● **TASK BRIEF**
When you retype the listing, keep every word exactly as it appears.

---------- DATASET RECORDS ----------

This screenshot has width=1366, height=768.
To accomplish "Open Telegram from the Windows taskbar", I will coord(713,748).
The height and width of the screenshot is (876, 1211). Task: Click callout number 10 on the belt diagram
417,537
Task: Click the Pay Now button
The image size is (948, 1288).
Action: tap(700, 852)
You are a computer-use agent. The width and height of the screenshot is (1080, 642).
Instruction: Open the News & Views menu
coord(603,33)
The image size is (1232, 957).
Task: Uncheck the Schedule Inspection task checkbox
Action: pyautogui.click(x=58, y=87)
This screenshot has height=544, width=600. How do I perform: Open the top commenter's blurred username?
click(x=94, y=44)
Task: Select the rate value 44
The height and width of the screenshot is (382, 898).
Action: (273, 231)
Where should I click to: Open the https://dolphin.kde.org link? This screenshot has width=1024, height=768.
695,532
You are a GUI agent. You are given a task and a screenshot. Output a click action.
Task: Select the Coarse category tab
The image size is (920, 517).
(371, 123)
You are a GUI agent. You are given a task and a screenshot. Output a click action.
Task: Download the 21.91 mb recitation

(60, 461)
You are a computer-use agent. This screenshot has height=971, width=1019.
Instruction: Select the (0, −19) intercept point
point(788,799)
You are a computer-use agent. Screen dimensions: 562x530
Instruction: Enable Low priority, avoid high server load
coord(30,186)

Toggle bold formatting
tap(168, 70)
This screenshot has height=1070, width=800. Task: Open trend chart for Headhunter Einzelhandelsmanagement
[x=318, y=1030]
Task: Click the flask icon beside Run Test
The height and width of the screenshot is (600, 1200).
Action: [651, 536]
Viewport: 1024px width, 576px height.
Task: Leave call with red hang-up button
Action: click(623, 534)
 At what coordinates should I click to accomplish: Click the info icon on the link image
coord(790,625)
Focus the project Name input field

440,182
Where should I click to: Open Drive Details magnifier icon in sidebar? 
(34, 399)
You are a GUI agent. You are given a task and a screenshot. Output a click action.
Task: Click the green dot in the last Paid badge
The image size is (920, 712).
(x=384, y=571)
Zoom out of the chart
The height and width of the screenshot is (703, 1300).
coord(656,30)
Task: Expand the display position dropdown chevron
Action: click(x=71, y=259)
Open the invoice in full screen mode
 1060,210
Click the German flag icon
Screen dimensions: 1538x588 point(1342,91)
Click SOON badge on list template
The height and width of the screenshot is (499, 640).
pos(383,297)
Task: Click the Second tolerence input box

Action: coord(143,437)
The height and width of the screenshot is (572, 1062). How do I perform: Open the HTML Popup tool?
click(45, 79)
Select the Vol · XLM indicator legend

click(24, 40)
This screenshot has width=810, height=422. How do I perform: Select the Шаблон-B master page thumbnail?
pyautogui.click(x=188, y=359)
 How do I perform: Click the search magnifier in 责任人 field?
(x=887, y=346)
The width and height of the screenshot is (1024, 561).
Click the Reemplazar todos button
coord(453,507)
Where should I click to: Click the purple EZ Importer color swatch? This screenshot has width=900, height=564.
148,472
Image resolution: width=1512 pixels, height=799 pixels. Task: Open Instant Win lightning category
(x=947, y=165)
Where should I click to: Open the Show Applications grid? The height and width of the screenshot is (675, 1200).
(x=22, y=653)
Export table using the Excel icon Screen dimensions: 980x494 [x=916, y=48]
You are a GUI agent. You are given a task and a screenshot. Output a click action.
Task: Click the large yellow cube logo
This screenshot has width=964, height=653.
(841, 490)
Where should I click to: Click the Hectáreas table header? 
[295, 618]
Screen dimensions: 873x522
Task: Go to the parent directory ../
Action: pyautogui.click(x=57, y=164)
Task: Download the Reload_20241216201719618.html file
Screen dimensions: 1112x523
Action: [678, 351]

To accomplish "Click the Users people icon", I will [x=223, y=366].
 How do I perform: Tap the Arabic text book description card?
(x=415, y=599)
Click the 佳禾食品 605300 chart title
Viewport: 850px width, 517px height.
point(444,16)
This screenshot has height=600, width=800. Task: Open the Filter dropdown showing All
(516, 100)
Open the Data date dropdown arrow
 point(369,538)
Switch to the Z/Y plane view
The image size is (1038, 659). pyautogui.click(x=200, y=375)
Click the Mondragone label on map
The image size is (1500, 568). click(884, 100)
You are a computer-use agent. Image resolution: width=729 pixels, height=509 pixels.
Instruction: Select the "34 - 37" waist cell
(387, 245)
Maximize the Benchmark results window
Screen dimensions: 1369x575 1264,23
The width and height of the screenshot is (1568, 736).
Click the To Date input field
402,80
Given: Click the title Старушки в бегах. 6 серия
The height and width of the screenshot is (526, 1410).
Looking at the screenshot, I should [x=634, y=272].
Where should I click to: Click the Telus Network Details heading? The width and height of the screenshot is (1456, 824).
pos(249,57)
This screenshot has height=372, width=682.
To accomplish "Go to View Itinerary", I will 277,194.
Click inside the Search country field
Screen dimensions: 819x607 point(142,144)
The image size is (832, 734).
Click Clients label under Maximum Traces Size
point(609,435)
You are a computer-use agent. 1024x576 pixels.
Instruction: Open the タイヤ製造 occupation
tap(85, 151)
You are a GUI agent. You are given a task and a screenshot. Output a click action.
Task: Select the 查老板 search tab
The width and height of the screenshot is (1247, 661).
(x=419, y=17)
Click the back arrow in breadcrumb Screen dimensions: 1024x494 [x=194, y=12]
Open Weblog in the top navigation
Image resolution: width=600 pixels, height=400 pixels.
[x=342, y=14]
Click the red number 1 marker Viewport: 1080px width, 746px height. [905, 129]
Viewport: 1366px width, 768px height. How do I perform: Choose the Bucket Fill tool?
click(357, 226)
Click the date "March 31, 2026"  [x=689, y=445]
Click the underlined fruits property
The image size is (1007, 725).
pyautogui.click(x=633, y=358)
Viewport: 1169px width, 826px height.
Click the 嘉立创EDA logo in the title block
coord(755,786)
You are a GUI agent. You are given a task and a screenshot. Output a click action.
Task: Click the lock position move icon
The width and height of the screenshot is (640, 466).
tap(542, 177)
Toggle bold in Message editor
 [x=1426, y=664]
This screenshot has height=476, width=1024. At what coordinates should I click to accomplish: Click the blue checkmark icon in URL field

----------

● **SOLVED EXERCISE**
This screenshot has width=1366, height=768.
To accomplish "Open Telegram from the Windows taskbar", I will coord(713,748).
The height and width of the screenshot is (876, 1211). Task: Click callout number 10 on the belt diagram
417,537
Task: Click the Pay Now button
The image size is (948, 1288).
Action: tap(700, 852)
You are a computer-use agent. The width and height of the screenshot is (1080, 642).
Instruction: Open the News & Views menu
coord(603,33)
The image size is (1232, 957).
Task: Uncheck the Schedule Inspection task checkbox
Action: pyautogui.click(x=58, y=87)
This screenshot has height=544, width=600. How do I perform: Open the top commenter's blurred username?
click(x=94, y=44)
Task: Select the rate value 44
The height and width of the screenshot is (382, 898).
Action: (273, 231)
Where should I click to: Open the https://dolphin.kde.org link? This screenshot has width=1024, height=768.
695,532
You are a GUI agent. You are given a task and a screenshot. Output a click action.
Task: Select the Coarse category tab
The image size is (920, 517).
(371, 123)
You are a GUI agent. You are given a task and a screenshot. Output a click action.
Task: Download the 21.91 mb recitation

(60, 461)
You are a computer-use agent. This screenshot has height=971, width=1019.
Instruction: Select the (0, −19) intercept point
point(788,799)
You are a computer-use agent. Screen dimensions: 562x530
Instruction: Enable Low priority, avoid high server load
coord(30,186)

Toggle bold formatting
tap(168, 70)
This screenshot has height=1070, width=800. Task: Open trend chart for Headhunter Einzelhandelsmanagement
[x=318, y=1030]
Task: Click the flask icon beside Run Test
The height and width of the screenshot is (600, 1200).
Action: [651, 536]
Viewport: 1024px width, 576px height.
Task: Leave call with red hang-up button
Action: click(623, 534)
 At what coordinates should I click to accomplish: Click the info icon on the link image
coord(790,625)
Focus the project Name input field

440,182
Where should I click to: Open Drive Details magnifier icon in sidebar? 
(34, 399)
You are a GUI agent. You are given a task and a screenshot. Output a click action.
Task: Click the green dot in the last Paid badge
The image size is (920, 712).
(x=384, y=571)
Zoom out of the chart
The height and width of the screenshot is (703, 1300).
coord(656,30)
Task: Expand the display position dropdown chevron
Action: click(x=71, y=259)
Open the invoice in full screen mode
 1060,210
Click the German flag icon
Screen dimensions: 1538x588 point(1342,91)
Click SOON badge on list template
The height and width of the screenshot is (499, 640).
pos(383,297)
Task: Click the Second tolerence input box

Action: coord(143,437)
The height and width of the screenshot is (572, 1062). How do I perform: Open the HTML Popup tool?
click(45, 79)
Select the Vol · XLM indicator legend

click(24, 40)
This screenshot has width=810, height=422. How do I perform: Select the Шаблон-B master page thumbnail?
pyautogui.click(x=188, y=359)
 How do I perform: Click the search magnifier in 责任人 field?
(x=887, y=346)
The width and height of the screenshot is (1024, 561).
Click the Reemplazar todos button
coord(453,507)
Where should I click to: Click the purple EZ Importer color swatch? This screenshot has width=900, height=564.
148,472
Image resolution: width=1512 pixels, height=799 pixels. Task: Open Instant Win lightning category
(x=947, y=165)
Where should I click to: Open the Show Applications grid? The height and width of the screenshot is (675, 1200).
(x=22, y=653)
Export table using the Excel icon Screen dimensions: 980x494 [x=916, y=48]
You are a GUI agent. You are given a task and a screenshot. Output a click action.
Task: Click the large yellow cube logo
This screenshot has width=964, height=653.
(841, 490)
Where should I click to: Click the Hectáreas table header? 
[295, 618]
Screen dimensions: 873x522
Task: Go to the parent directory ../
Action: pyautogui.click(x=57, y=164)
Task: Download the Reload_20241216201719618.html file
Screen dimensions: 1112x523
Action: [678, 351]

To accomplish "Click the Users people icon", I will [x=223, y=366].
 How do I perform: Tap the Arabic text book description card?
(x=415, y=599)
Click the 佳禾食品 605300 chart title
Viewport: 850px width, 517px height.
point(444,16)
This screenshot has height=600, width=800. Task: Open the Filter dropdown showing All
(516, 100)
Open the Data date dropdown arrow
 point(369,538)
Switch to the Z/Y plane view
The image size is (1038, 659). pyautogui.click(x=200, y=375)
Click the Mondragone label on map
The image size is (1500, 568). click(884, 100)
You are a computer-use agent. Image resolution: width=729 pixels, height=509 pixels.
Instruction: Select the "34 - 37" waist cell
(387, 245)
Maximize the Benchmark results window
Screen dimensions: 1369x575 1264,23
The width and height of the screenshot is (1568, 736).
Click the To Date input field
402,80
Given: Click the title Старушки в бегах. 6 серия
The height and width of the screenshot is (526, 1410).
Looking at the screenshot, I should [x=634, y=272].
Where should I click to: Click the Telus Network Details heading? The width and height of the screenshot is (1456, 824).
pos(249,57)
This screenshot has height=372, width=682.
To accomplish "Go to View Itinerary", I will 277,194.
Click inside the Search country field
Screen dimensions: 819x607 point(142,144)
The image size is (832, 734).
Click Clients label under Maximum Traces Size
point(609,435)
You are a computer-use agent. 1024x576 pixels.
Instruction: Open the タイヤ製造 occupation
tap(85, 151)
You are a GUI agent. You are given a task and a screenshot. Output a click action.
Task: Select the 查老板 search tab
The width and height of the screenshot is (1247, 661).
(x=419, y=17)
Click the back arrow in breadcrumb Screen dimensions: 1024x494 [x=194, y=12]
Open Weblog in the top navigation
Image resolution: width=600 pixels, height=400 pixels.
[x=342, y=14]
Click the red number 1 marker Viewport: 1080px width, 746px height. [905, 129]
Viewport: 1366px width, 768px height. How do I perform: Choose the Bucket Fill tool?
click(357, 226)
Click the date "March 31, 2026"  [x=689, y=445]
Click the underlined fruits property
The image size is (1007, 725).
pyautogui.click(x=633, y=358)
Viewport: 1169px width, 826px height.
Click the 嘉立创EDA logo in the title block
coord(755,786)
You are a GUI agent. You are given a task and a screenshot. Output a click action.
Task: Click the lock position move icon
The width and height of the screenshot is (640, 466).
tap(542, 177)
Toggle bold in Message editor
 [x=1426, y=664]
This screenshot has height=476, width=1024. At what coordinates should I click to accomplish: Click the blue checkmark icon in URL field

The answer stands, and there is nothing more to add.